The development and characterization of titania based gas sensors for combustion process monitoring

Gas sensors that utilize metal oxide materials are widely used in industry to monitor combustion processes. While they are inexpensive to fabricate and robust in high temperature environments, many of these devices are not selective towards the species of interest when placed in a stream composed of multiple gases.; A titania-based sensor was modified in various ways with Pt-Y zeolite in order to create a device that was selective towards hydrocarbons in the presence of CO. To understand this property, gas chromatography was used to study the products formed when CO and propane were passed through a bed of Pt-Y. The device using Pt-Y and titania was then compared to a sensor that used titania doped with colloidal platinum.
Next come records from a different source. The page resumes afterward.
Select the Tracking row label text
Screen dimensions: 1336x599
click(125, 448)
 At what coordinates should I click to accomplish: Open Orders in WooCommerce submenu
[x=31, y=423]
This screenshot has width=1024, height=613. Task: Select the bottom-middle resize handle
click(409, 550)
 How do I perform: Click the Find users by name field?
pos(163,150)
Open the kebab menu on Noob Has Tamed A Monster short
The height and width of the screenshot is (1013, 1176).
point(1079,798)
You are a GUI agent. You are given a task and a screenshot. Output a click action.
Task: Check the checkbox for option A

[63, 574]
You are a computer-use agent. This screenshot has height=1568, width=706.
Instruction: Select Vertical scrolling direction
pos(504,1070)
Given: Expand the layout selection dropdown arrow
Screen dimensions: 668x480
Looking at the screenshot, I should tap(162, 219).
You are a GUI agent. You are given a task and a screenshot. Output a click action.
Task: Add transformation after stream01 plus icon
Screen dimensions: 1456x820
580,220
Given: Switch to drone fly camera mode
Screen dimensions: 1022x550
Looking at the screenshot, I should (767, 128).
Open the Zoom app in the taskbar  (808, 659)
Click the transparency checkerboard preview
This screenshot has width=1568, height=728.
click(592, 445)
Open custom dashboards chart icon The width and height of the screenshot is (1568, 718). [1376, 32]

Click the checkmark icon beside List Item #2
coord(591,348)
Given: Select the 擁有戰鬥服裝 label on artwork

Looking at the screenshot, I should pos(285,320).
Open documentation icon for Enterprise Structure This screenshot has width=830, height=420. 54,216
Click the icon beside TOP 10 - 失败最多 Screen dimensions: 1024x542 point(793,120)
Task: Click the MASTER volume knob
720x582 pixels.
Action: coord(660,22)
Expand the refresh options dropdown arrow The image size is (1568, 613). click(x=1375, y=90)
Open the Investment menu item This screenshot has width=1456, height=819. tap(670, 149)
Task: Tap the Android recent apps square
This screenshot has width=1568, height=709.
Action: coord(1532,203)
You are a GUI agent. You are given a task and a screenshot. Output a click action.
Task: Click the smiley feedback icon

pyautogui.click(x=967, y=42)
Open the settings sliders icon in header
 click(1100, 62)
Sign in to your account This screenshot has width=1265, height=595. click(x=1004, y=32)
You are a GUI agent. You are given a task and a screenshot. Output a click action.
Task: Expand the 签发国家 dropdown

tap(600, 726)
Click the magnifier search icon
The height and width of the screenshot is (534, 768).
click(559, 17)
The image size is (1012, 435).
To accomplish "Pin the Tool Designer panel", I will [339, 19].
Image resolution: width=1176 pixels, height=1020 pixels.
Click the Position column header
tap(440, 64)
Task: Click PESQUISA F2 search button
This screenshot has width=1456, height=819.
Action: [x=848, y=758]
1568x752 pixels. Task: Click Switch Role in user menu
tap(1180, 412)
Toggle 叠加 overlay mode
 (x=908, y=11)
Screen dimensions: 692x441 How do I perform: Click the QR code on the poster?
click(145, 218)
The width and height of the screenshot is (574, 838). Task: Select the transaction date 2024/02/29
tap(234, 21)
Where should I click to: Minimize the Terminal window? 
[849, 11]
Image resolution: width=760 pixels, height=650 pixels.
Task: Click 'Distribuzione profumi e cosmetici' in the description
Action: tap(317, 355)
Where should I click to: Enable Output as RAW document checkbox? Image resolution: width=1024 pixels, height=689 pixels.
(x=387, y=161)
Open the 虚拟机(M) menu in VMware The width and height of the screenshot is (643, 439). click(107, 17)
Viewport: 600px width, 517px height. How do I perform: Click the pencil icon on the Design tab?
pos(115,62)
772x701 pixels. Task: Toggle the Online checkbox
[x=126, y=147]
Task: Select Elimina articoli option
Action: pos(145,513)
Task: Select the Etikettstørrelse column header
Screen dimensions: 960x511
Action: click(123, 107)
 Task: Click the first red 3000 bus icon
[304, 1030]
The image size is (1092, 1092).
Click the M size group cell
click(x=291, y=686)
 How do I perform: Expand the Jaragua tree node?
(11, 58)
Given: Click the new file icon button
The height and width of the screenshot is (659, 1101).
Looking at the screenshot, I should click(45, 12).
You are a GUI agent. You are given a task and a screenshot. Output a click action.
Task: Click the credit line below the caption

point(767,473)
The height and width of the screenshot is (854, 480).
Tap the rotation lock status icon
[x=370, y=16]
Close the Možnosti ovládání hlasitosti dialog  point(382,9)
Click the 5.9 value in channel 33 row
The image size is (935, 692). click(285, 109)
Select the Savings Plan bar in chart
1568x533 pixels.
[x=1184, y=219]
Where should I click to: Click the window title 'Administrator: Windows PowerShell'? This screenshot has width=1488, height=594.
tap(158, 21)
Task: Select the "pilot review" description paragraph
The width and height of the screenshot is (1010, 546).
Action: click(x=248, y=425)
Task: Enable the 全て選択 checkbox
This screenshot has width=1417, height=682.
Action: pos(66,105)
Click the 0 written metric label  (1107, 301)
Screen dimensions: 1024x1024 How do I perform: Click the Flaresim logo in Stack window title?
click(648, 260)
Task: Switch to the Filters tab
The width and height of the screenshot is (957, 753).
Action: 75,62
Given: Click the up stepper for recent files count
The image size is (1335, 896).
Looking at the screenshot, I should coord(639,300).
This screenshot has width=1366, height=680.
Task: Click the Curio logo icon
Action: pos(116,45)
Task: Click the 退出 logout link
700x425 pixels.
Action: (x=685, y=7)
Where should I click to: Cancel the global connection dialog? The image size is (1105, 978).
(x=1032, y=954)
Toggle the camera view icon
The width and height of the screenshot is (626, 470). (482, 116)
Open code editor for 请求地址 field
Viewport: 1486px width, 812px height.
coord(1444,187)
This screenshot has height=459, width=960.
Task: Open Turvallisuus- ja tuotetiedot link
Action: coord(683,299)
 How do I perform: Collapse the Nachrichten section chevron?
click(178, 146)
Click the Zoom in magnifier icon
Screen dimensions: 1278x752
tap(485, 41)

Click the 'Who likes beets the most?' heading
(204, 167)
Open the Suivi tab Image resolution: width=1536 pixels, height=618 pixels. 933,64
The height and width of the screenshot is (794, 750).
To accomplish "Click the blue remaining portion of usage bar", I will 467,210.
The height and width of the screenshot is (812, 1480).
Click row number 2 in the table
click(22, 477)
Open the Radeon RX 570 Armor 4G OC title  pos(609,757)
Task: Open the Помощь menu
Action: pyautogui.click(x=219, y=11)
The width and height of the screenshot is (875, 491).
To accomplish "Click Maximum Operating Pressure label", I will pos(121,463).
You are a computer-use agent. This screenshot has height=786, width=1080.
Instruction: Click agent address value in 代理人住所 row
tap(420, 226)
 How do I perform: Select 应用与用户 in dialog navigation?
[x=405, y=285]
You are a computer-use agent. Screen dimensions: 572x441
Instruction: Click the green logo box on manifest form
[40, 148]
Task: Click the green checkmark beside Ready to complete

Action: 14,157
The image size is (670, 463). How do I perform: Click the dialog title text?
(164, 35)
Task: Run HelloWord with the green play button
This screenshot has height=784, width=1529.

The sensors using colloidal platinum on titania had a greater conductance that those devices that used Pt-Y and were not able to selectively detect propane in the presence of CO. A model based on the oxidation state of the platinum metal was proposed to explain these results.; The effects of humidity on a titania based gas sensor were studied using electrical measurements. It was found that high humidity had a relatively small effect on the sensor conductance when compared to gases like CO. To explain these results, diffuse reflectance infrared spectroscopy was performed on a hydrated titania surface that was heated to various levels. The infrared data showed that hydroxyl groups and water were formed on the titania surface at high temperature, with bridging hydroxyl groups being the first to form. These spectroscopic studies were correlated to the electrical measurements in order to propose a mechanism involving the displacement of adsorbed oxygen species by water.; In order to eliminate the response of a titania sensor to fluctuations in humidity, a siliceous zeolite was fabricated on an alumina support. It was determined with electrical measurements that this hydrophobic membrane was effective in stopping water from permeating the membrane. In addition, it was found that CO transversed this membrane quickly relative to propane which permeated at a much slower rate. To quantify the diffusion phenomenon, gas permeation experiments were conducted in which nitrogen, oxygen, CO, and propane were each exposed to a membrane individually. A model explaining the permeance of these gases was then proposed.